____ Testo del documento
Ginnastica, il monologo di denuncia di Carlotta Ferlito: «Questo sport non può e non deve più essere fatto anche di violenze psicologiche e fisiche» – Il video

L’atleta azzurra durante la trasmissione “Le Iene”: «Nessuna dovrebbe essere costretta a dimenticare il confine tra normalità e malattia, né dovrebbe essere presa a sberle, umiliata, chiamata “maiale”, o costretta a fare esercizi in cui rischia l’osso del collo per punizione»

Carlotta Ferlito, la ginnasta 27enne che ha partecipato a due Olimpiadi e ha all’attivo un argento nella specialità della trave e un bronzo di squadra europeo, ha raccontato le violenze fisiche e psicologiche subìte durante i suoi anni da atleta. L’ex Azzurra, nel suo monologo mandato in onda durante la trasmissione Le Iene, su Italia 1, ha raccontato il grande dolore per aver dovuto dire addio al suo sport, dopo tanti anni da ginnasta ai massimi livelli: «Vi assicuro che per un’atleta la cosa più difficile al mondo è essere allontanata dallo sport che hai praticato fin da piccola, lo sport per cui hai dato tutto. Ma io ho parlato con la convinzione che se provi a far sentire la tua voce, alla fine, qualcuno ti ascolta». E Ferlito ha lanciato un duro appello, inanellando una serie di episodi a cui ha assistito, o che ha subìto durante la sua carriera: «Questo sport non può e non deve più essere fatto anche di violenze psicologiche e fisiche. Nessuna ragazzina dovrebbe essere presa a sberle, umiliata se chiede di andare in bagno, costretta a fare esercizi dove rischia l’osso del collo solo per punizione, o essere chiamata “maiale” per aver osato mangiare un biscotto in più».
________
____ Materiale di riferimento
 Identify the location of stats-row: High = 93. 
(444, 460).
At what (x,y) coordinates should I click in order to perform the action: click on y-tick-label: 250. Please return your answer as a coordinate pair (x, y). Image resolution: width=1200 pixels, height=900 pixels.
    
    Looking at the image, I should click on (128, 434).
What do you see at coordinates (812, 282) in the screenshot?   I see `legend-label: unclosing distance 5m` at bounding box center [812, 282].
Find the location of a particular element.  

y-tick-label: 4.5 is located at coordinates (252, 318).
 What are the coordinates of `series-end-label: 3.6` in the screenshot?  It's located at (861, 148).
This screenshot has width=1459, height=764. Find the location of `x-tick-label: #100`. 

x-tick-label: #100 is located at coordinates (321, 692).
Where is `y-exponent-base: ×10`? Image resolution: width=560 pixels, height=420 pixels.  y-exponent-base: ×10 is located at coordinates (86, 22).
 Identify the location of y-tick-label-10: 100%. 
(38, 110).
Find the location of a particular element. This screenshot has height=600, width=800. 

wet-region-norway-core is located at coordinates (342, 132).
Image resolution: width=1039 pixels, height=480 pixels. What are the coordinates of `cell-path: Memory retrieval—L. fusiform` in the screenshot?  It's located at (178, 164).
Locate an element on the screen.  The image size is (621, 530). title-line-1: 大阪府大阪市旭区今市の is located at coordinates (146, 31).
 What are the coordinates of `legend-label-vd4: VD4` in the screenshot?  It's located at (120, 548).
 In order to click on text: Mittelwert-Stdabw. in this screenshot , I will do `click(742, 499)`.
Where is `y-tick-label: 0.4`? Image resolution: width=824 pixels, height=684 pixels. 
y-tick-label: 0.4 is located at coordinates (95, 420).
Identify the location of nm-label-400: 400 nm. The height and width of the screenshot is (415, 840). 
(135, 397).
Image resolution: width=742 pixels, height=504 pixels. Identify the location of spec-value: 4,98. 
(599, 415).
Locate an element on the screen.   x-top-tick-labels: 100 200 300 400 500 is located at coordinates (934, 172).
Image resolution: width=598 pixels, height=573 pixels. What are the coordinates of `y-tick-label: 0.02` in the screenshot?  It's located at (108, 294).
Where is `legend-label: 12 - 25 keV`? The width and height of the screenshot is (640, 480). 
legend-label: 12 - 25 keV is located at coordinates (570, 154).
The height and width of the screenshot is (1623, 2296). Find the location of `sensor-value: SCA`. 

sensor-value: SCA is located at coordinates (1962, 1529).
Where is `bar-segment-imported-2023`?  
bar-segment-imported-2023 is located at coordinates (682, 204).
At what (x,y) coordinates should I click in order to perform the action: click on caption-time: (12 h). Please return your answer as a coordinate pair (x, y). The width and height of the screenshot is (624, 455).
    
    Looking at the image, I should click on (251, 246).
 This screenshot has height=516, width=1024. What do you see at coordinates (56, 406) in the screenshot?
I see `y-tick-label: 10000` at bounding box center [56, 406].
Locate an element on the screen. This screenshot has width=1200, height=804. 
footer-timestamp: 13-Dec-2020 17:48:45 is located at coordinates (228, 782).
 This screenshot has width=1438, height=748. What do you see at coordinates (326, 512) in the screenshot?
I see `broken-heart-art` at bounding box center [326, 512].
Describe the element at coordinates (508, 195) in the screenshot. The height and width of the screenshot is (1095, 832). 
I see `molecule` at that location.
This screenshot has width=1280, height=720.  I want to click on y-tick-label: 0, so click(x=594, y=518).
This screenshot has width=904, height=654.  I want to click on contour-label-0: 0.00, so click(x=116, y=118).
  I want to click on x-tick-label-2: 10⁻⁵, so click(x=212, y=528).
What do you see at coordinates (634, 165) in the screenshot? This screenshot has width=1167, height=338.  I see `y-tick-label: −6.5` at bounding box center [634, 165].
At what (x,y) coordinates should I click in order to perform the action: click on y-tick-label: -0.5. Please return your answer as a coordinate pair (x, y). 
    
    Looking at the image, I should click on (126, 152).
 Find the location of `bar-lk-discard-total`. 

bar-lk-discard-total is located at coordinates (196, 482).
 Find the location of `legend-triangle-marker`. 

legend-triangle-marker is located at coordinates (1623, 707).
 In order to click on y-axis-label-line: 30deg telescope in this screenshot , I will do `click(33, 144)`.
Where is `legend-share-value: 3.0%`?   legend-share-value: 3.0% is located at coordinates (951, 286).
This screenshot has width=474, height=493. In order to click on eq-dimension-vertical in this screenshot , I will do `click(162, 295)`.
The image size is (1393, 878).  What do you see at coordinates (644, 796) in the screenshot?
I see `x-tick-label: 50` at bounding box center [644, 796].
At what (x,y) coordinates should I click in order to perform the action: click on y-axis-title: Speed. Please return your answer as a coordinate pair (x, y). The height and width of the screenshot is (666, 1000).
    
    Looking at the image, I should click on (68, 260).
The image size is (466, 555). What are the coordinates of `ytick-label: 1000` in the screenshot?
________
Nell'articolo sul monologo di Carlotta Ferlito, quali trattamenti elenca la frase che inizia con «Nessuna ragazzina dovrebbe»? Riportali tutti in un elenco.

- essere presa a sberle
- essere umiliata se chiede di andare in bagno
- essere costretta a fare esercizi dove rischia l'osso del collo solo per punizione
- essere chiamata "maiale" per aver osato mangiare un biscotto in più